Él era un hombre valiente; eso lo había demostrado incontables veces en y fuera del campo de batalla. Pero también era sincero, lo bastante para reconocer que la perspectiva de enfrentar a Francesca le aterraba más de lo que nunca le había aterrado ningún campo de batalla francés ni el tigre dientes de sable.
Tal vez, si tenía suerte, ella decidiría no ir a Londres a pasar la temporada.
Vaya si no sería una suerte eso.
Estaba oscuro, Francesca no podía dormir y la casa estaba horrorosamente fría; lo peor de todo era que todo eso era culpa suya.
Ah, bueno, no todo, la oscuridad no. De eso no podía echarse la culpa; la noche es la noche, al fin y al cabo, y sería ridículo pensar que ella tenía algo que ver con la salida y la puesta del sol. Pero sí era culpa suya que el personal no hubiera tenido tiempo de preparar la casa para su llegada. Había olvidado avisar que ese año llegaría a Londres un mes antes de lo habitual. En consecuencia, la casa Kilmartin seguía funcionando con el personal más indispensable, y la provisión de carbón y de velas de cera de abeja estaba peligrosamente mermada.
Todo mejoraría por la mañana, una vez que el ama de llaves y el mayordomo hubieran ido a toda prisa a las tiendas de Bond Street a comprar lo necesario. Pero por el momento, ella estaba tiritando en la cama. Ese día había sido terriblemente gélido, y muy ventoso también, lo que contribuía a hacerlo más frío de lo que era normal a comienzos de marzo. El ama de llaves intentó hacer llevar todo el carbón que quedaba al hogar de su dormitorio, pero, por muy condesa que fuera, no podía permitir que todo el personal se congelara por causa de ella. Además, el dormitorio de la condesa era inmenso y siempre había sido difícil calentarlo bien, a no ser que el resto de la casa estuviera caliente también.

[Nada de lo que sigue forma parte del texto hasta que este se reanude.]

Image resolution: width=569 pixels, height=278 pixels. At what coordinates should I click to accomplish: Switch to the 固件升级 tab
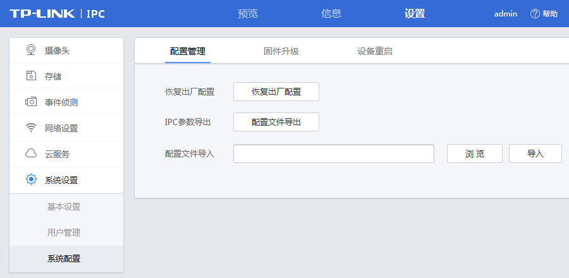[x=281, y=51]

La biblioteca, pensó. Esa era la solución. Era pequeña y acogedora, y si cerraba la puerta, el fuego del hogar la mantendría agradable y caliente. Además, había un sofá, en el que podía acostarse. Era pequeño, pero ella también, y eso sería mejor que morir congelada en su dormitorio.
Tomada la decisión, se bajó de la cama y, corriendo, para no congelarse más aún con el frío aire nocturno, fue a coger la bata que había dejado en el respaldo del sillón. La bata no le abrigaba mucho, no se le había ocurrido que necesitaría algo más grueso, pero era mejor que nada. Además, pensó estoicamente, los mendigos no pueden ser selectivos, sobre todo cuando tienen los dedos de los pies a punto de desprenderse por el frío.